By Abigail Jones, 2014-2015, Fulbright English Teaching Assistant to Macedonia
I arrived in Resen, Macedonia in a cab I paid too much for. I stood on the side of the road and called my host teacher from my new cell phone. I had only spoken to Maja twice, but I recognized the smile in her voice through the windshield of her red Volkswagon. My two under-twenty-five-kilo suitcases filled the backseat. I reached for a seatbelt that wasn’t there. Maja’s mother, Sonja, met us in their front yard and gave me the kind of hug I remember when I am asked to summarize my year in Macedonia.
My official Fulbright assignment was to assist in high school English classes. In the fall, I taught with Maja at the high school in Resen. My assignment moved to a music high school in Bitola for the spring. Throughout the year, I also spent two or three days a week at a junior high school in a village outside of Bitola, helping facilitate the pilot of an embassy-sponsored project called the Dreams and Friendship Exchange—a virtual exchange program that promotes English language learning and interethnic, intercultural understanding through partnering students in Macedonia and America.

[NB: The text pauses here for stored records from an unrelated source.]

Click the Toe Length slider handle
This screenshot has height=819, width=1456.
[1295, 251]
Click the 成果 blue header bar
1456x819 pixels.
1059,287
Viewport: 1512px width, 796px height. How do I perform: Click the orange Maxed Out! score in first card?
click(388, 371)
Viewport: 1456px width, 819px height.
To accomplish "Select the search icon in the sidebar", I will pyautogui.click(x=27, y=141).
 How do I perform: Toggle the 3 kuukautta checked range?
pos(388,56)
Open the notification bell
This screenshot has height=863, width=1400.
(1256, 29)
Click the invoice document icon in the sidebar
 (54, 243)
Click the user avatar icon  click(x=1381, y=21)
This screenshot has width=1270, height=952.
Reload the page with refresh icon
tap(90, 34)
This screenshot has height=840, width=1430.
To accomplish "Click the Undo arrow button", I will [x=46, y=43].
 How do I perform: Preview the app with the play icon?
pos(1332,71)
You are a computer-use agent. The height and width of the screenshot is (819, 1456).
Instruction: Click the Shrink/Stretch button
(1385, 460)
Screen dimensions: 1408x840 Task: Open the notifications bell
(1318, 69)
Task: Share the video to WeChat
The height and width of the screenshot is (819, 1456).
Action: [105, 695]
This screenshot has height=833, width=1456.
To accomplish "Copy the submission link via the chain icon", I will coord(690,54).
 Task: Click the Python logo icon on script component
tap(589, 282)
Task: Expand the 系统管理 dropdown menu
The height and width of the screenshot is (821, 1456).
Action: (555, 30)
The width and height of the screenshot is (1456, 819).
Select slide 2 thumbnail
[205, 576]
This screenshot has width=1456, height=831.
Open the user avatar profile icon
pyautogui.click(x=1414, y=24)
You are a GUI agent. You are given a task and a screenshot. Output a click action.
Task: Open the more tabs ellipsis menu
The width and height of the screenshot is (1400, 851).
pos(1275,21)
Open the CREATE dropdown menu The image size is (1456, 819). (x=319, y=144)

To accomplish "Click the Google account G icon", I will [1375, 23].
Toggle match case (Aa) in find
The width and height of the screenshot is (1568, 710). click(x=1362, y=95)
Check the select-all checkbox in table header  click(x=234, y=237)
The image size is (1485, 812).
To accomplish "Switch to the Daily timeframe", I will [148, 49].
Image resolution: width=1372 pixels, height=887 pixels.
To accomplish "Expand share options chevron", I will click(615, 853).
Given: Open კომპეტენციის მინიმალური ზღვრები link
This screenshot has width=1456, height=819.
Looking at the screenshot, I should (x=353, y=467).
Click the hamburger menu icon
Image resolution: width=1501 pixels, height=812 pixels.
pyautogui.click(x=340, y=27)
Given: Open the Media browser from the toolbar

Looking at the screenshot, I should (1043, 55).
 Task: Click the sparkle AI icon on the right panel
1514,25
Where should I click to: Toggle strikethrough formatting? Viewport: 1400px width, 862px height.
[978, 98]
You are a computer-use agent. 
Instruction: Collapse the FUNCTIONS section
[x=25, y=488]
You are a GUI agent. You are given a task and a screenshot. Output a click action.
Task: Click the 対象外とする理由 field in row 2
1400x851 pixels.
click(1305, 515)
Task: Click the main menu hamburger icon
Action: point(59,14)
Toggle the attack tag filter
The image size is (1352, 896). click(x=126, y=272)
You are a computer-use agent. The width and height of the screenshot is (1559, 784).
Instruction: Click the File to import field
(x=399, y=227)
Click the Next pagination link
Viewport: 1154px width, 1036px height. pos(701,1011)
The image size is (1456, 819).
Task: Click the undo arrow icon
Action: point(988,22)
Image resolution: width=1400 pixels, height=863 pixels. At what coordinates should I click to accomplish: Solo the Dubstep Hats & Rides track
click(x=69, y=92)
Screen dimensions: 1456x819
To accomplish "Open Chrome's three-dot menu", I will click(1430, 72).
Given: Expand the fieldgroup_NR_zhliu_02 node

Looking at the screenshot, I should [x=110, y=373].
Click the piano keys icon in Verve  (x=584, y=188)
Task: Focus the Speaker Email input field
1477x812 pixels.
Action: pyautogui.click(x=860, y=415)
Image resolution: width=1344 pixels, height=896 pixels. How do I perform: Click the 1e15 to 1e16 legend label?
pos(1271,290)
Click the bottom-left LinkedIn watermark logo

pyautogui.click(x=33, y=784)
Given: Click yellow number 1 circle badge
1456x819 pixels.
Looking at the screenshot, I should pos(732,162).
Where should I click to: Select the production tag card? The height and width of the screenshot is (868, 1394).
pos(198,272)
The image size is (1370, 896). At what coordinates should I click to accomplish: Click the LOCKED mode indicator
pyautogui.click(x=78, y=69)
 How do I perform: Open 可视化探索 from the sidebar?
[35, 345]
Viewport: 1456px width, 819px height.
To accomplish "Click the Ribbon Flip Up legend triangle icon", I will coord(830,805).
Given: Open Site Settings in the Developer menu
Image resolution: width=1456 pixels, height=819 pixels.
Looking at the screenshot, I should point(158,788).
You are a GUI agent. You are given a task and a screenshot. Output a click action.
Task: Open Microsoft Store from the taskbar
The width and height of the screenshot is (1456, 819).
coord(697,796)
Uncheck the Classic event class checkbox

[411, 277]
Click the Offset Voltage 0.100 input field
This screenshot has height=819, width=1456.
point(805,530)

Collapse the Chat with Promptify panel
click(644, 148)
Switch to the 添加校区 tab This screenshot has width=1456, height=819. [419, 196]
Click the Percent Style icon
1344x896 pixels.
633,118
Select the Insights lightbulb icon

By Casey Thorne, 2014-2015, Israel
As a classically trained ballet dancer, teacher, scholar, and the Founder/Artistic Director of Inside Out Contemporary Ballet, a professional dance company in the San Francisco Bay Area, I am increasingly aware of how far removed dance is from the every day life of a typical American. In America, unless you are an aspiring young dance student or a professional dancer, most of us have little to no interaction with dance beyond the occasional Zumba class, going to the club, watching “So You Think You Can Dance on TV,” or enjoying Beyoncé’s latest music video. More often than not, we have little to no engagement with dance as an important cultural phenomena that merits scholarly investigation, or as a vital, life affirming art. But why should we care about dance? Why does dance matter? What can it offer us beyond entertainment value or physical fitness? How can it connect us to ourselves and to others? To strangers, to foreigners? To nature? And why, in a world filled with illness, injustice, and poverty, should we invest our time and resources into daily dance practice and performance?
These questions are the motivation behind my Fulbright project entitled “If I Were You.” If I Were You – Project Israel is the second iteration of a long-term international outreach project that enlists the personal experiences and voices of global citizens to illuminate how dance can connect us to our shared humanity. My biggest piece of advice for any aspiring Fulbrighter is to be prepared to change your plans and remember that your work will continue well beyond your Fulbright experience. I admit that after a year of studying, teaching, and choreographing dance in Israel and the West Bank, I have more questions than I have answers. And yet, in spite of all the surprises, disappointments, and stones left unturned, I am a Fulbright alumna who is convinced that dance matters. And it matters, because I have witnessed, time and time again, the inherent ability of dance to expose that which is most personal to us, and also that which is most universal: the motivating rhythms of pain, desire, and love. Dance has the ability to illuminate our shared humanity in a wordless way, and to connect us to the very movement that makes anything alive.